The play was deep in the Americans zone, in the corner to the right of the net. Battling hard for the puck was Trouba, with none other than Mark Schiefle, fellow Jet 1st rounder. It was the kind of moment that makes a non-parent proud. And what happened next made me glow.
The two of them battled hard for the puck, dragging each other to the ice just as Trouba had cleared the puck. Down they went, and immedialtely, Trouba began giving his fellow prosect some serious business, punching Schiefele in the face. In the face! Then he got up and joined the play.
Now, if you do that on Public Transit, you’re likely to spend some time in a court room, at least. But if you do that on the ice, you, my friend, are a winner. This is the exact kind of player I want on my Team 10 times out of 10. A battler. A competitor. A man with controllable bursts of rage.
And I know games get heated, and all kinds of associations are thrown out the window once the pucks drops, but I can’t for a second believe he didn’t know full well who’s face he was feeding with punches. I can happily report that Jacob Trouba is the kind of guy who’ll punch a future teammate in the face repeatedly – all in the name of Victory.
I was left with the distinct impression that the Jets had found themselves a real jewel of a Prospect. All I could think of when I watched him was ‘Shea Weber’, and ‘how cool is it to watch live hockey at 4am’.
How long do we have to wait to see him?
As of yet, we don’t know. His absence could be explained a couple of ways. One – he’s simply not ready yet. With the Jets engaged in a Playoff race, now isn’t the ideal time to throw an unproven rookie into the mix. What if he’s not ready, and Steven Stamkos blows by him late in the 3rd period to put Tampa in the lead? That’s bad news for both the Jets fortunes and Trouba’s confidence moving forward.
There’s another, and more likely, reason we haven’t seen him yet. The ‘Slide’ rule. Or, as Jets fans know it, the Schiefele rule. Essentially, by Trouba playing less than 6 games in this Lockout-shortened season, a Year on his contract will not be burned. It will ‘slide’ to next year. Basically, by not playing Trouba yet, they get to retain him for an extra season at his much cheaper Entry Level caphit.

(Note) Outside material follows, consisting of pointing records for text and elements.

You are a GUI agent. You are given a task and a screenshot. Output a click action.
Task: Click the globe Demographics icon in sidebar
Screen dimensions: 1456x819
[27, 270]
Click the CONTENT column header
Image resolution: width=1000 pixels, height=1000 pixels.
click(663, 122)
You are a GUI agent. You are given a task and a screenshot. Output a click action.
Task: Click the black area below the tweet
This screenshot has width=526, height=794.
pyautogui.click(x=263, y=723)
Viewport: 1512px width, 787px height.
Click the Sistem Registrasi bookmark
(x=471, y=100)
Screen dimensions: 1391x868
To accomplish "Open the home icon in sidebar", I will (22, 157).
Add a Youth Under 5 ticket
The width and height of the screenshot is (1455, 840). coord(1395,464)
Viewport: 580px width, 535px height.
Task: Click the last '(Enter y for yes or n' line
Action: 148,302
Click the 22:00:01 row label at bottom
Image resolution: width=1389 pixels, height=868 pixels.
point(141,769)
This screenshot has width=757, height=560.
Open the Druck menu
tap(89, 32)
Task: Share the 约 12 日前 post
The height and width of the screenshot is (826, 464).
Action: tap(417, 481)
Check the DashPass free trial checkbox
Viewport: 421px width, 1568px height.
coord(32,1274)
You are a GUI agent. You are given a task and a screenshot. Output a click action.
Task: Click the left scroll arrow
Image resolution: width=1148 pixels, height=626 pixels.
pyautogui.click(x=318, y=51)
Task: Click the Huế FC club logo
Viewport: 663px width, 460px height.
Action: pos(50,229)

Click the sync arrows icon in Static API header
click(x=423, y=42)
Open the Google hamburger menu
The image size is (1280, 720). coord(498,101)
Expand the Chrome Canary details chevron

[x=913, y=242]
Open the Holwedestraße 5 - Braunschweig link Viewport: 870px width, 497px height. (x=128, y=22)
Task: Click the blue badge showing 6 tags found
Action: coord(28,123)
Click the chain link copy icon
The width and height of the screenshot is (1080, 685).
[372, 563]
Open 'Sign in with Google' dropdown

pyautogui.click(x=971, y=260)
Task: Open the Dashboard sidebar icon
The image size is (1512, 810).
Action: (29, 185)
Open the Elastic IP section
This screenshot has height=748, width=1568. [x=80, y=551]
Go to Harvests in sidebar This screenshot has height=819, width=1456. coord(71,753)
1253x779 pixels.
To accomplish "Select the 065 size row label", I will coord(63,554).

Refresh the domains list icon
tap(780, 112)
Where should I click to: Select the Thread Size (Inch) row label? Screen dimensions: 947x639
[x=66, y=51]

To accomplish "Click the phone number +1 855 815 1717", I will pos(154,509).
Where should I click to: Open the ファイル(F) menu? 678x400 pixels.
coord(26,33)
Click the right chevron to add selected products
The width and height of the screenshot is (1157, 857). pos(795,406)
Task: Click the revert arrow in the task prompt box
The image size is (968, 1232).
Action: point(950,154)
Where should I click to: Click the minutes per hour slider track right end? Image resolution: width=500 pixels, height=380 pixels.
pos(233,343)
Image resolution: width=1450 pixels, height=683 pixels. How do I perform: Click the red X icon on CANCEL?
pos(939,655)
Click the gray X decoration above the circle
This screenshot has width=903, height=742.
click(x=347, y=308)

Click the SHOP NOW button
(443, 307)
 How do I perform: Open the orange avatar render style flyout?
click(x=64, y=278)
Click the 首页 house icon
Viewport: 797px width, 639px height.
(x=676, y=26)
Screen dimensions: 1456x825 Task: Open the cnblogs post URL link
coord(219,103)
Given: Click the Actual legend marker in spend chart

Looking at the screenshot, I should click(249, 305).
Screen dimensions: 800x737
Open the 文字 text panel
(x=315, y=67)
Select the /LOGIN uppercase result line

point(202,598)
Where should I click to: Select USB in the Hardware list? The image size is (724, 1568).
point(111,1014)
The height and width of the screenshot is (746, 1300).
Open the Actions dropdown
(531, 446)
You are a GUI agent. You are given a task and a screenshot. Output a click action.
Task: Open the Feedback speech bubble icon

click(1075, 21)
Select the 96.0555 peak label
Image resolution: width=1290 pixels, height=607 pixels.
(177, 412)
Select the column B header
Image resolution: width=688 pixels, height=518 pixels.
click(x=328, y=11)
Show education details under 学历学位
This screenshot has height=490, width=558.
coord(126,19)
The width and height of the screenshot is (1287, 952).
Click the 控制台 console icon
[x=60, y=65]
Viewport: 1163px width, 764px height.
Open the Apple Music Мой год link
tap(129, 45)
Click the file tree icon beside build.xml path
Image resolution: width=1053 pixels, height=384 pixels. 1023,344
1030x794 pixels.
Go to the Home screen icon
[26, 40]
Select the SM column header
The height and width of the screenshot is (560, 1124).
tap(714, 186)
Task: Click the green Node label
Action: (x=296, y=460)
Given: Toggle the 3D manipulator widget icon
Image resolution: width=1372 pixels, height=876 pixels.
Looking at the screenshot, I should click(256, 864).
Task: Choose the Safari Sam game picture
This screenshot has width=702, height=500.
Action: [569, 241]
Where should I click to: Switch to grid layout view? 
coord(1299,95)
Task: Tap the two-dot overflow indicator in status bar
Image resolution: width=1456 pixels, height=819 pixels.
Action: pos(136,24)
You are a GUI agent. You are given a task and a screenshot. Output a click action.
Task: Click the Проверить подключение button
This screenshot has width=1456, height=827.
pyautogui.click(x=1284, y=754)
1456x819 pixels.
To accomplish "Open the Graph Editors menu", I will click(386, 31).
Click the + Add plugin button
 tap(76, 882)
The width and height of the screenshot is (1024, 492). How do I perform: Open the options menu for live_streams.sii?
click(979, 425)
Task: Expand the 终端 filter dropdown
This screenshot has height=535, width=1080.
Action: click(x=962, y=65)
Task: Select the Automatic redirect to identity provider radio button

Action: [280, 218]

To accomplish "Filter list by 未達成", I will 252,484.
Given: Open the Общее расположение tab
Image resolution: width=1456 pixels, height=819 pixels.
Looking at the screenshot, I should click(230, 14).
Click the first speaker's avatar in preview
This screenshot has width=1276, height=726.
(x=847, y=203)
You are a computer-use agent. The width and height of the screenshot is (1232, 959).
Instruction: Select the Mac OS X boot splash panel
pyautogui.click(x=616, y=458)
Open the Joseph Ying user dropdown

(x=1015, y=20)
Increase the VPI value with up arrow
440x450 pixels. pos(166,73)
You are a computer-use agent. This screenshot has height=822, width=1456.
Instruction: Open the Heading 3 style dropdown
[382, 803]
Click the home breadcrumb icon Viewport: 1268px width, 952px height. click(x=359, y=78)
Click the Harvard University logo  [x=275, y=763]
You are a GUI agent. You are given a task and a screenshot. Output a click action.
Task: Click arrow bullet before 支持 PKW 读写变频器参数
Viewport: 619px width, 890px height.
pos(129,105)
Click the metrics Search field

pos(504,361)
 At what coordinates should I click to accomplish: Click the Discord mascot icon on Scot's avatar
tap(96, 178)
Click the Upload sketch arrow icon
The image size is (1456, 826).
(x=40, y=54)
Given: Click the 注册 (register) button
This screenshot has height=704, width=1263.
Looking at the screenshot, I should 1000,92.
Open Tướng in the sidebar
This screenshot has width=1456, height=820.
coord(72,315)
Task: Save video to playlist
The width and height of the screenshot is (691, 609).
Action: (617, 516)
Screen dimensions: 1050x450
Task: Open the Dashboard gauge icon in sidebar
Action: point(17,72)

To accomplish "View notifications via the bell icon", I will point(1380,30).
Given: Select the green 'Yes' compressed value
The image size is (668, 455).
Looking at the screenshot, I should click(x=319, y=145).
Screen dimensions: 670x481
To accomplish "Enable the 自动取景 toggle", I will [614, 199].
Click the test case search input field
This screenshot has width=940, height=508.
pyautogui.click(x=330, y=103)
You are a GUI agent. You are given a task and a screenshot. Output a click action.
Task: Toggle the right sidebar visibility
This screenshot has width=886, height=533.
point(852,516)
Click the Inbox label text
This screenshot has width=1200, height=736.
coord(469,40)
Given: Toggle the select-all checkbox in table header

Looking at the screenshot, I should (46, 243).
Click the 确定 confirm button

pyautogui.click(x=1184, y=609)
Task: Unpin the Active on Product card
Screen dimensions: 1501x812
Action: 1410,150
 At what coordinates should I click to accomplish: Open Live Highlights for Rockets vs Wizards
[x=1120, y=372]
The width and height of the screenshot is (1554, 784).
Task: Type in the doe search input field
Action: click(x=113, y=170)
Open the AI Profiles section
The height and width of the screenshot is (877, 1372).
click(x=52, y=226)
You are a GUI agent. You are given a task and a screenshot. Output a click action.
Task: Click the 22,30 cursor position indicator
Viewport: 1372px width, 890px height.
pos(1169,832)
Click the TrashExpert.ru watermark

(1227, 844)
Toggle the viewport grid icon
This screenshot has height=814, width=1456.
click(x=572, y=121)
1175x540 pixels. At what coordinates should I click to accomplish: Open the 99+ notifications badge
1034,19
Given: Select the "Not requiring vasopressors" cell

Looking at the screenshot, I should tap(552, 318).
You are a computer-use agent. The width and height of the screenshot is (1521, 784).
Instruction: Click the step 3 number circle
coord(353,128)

And what do you know, the Jets have 6 games left. If you are a betting person, you should bet a dollar or two that Jacob Trouba will be in the lineup Thursday against Carolina – the Jets 5th last game of the Season. If Trouba can keep up, expect him to remain a mainstay on the Jets blueline for a very signifigant period of time, and expect an awkward reunion for Trouba and Scheifele at next year’s training camp.